PROBLEM REQUIREMENTS >> Render the lines below as a JSON list of strings, with one string per line and the blank lines omitted.

--- Start RECORDS SHOWN ---

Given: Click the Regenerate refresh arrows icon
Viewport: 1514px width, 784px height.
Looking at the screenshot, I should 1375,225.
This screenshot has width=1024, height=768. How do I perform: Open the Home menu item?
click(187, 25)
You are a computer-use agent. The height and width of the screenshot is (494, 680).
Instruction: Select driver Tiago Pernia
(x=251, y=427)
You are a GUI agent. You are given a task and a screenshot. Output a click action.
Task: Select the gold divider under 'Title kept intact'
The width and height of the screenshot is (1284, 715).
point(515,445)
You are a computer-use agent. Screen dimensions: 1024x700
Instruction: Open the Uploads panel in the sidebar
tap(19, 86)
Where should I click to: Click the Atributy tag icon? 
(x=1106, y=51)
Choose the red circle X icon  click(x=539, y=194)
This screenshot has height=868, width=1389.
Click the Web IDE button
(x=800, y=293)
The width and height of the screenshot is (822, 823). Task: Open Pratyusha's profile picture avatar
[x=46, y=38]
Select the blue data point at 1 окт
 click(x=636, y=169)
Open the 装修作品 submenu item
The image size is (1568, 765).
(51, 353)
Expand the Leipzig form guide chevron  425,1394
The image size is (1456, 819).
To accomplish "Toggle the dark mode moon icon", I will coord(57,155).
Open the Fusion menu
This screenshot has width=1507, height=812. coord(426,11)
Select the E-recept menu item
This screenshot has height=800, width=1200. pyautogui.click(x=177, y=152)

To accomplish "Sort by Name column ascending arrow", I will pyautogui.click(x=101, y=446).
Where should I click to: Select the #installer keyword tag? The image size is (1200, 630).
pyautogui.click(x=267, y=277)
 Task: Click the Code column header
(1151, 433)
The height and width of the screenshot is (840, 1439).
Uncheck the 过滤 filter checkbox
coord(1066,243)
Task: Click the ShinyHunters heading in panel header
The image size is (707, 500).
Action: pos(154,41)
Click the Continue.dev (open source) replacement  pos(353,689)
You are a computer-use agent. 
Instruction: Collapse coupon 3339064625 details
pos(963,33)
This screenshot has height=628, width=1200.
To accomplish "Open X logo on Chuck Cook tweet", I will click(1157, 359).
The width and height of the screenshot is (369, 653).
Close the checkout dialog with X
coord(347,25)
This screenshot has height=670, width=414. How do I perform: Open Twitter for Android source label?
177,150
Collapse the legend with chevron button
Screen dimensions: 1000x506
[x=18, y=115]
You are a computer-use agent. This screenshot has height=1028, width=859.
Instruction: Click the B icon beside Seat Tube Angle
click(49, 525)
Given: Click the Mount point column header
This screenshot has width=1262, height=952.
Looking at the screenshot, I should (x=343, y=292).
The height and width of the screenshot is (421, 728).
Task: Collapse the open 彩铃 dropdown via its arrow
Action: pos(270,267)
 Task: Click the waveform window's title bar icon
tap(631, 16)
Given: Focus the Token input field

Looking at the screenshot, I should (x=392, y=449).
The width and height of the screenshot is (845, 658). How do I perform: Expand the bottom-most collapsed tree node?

--- End RECORDS SHOWN ---

ANSWER TO THIS TASK >>
[
  "Given: Click the Regenerate refresh arrows icon",
  "Viewport: 1514px width, 784px height.",
  "Looking at the screenshot, I should 1375,225.",
  "This screenshot has width=1024, height=768. How do I perform: Open the Home menu item?",
  "click(187, 25)",
  "You are a computer-use agent. The height and width of the screenshot is (494, 680).",
  "Instruction: Select driver Tiago Pernia",
  "(x=251, y=427)",
  "You are a GUI agent. You are given a task and a screenshot. Output a click action.",
  "Task: Select the gold divider under 'Title kept intact'",
  "The width and height of the screenshot is (1284, 715).",
  "point(515,445)",
  "You are a computer-use agent. Screen dimensions: 1024x700",
  "Instruction: Open the Uploads panel in the sidebar",
  "tap(19, 86)",
  "Where should I click to: Click the Atributy tag icon? ",
  "(x=1106, y=51)",
  "Choose the red circle X icon  click(x=539, y=194)",
  "This screenshot has height=868, width=1389.",
  "Click the Web IDE button",
  "(x=800, y=293)",
  "The width and height of the screenshot is (822, 823). Task: Open Pratyusha's profile picture avatar",
  "[x=46, y=38]",
  "Select the blue data point at 1 окт",
  " click(x=636, y=169)",
  "Open the 装修作品 submenu item",
  "The image size is (1568, 765).",
  "(51, 353)",
  "Expand the Leipzig form guide chevron  425,1394",
  "The image size is (1456, 819).",
  "To accomplish \"Toggle the dark mode moon icon\", I will coord(57,155).",
  "Open the Fusion menu",
  "This screenshot has width=1507, height=812. coord(426,11)",
  "Select the E-recept menu item",
  "This screenshot has height=800, width=1200. pyautogui.click(x=177, y=152)",
  "To accomplish \"Sort by Name column ascending arrow\", I will pyautogui.click(x=101, y=446).",
  "Where should I click to: Select the #installer keyword tag? The image size is (1200, 630).",
  "pyautogui.click(x=267, y=277)",
  " Task: Click the Code column header",
  "(1151, 433)",
  "The height and width of the screenshot is (840, 1439).",
  "Uncheck the 过滤 filter checkbox",
  "coord(1066,243)",
  "Task: Click the ShinyHunters heading in panel header",
  "The image size is (707, 500).",
  "Action: pos(154,41)",
  "Click the Continue.dev (open source) replacement  pos(353,689)",
  "You are a computer-use agent. ",
  "Instruction: Collapse coupon 3339064625 details",
  "pos(963,33)",
  "This screenshot has height=628, width=1200.",
  "To accomplish \"Open X logo on Chuck Cook tweet\", I will click(1157, 359).",
  "The width and height of the screenshot is (369, 653).",
  "Close the checkout dialog with X",
  "coord(347,25)",
  "This screenshot has height=670, width=414. How do I perform: Open Twitter for Android source label?",
  "177,150",
  "Collapse the legend with chevron button",
  "Screen dimensions: 1000x506",
  "[x=18, y=115]",
  "You are a computer-use agent. This screenshot has height=1028, width=859.",
  "Instruction: Click the B icon beside Seat Tube Angle",
  "click(49, 525)",
  "Given: Click the Mount point column header",
  "This screenshot has width=1262, height=952.",
  "Looking at the screenshot, I should (x=343, y=292).",
  "The height and width of the screenshot is (421, 728).",
  "Task: Collapse the open 彩铃 dropdown via its arrow",
  "Action: pos(270,267)",
  " Task: Click the waveform window's title bar icon",
  "tap(631, 16)",
  "Given: Focus the Token input field",
  "Looking at the screenshot, I should (x=392, y=449).",
  "The width and height of the screenshot is (845, 658). How do I perform: Expand the bottom-most collapsed tree node?"
]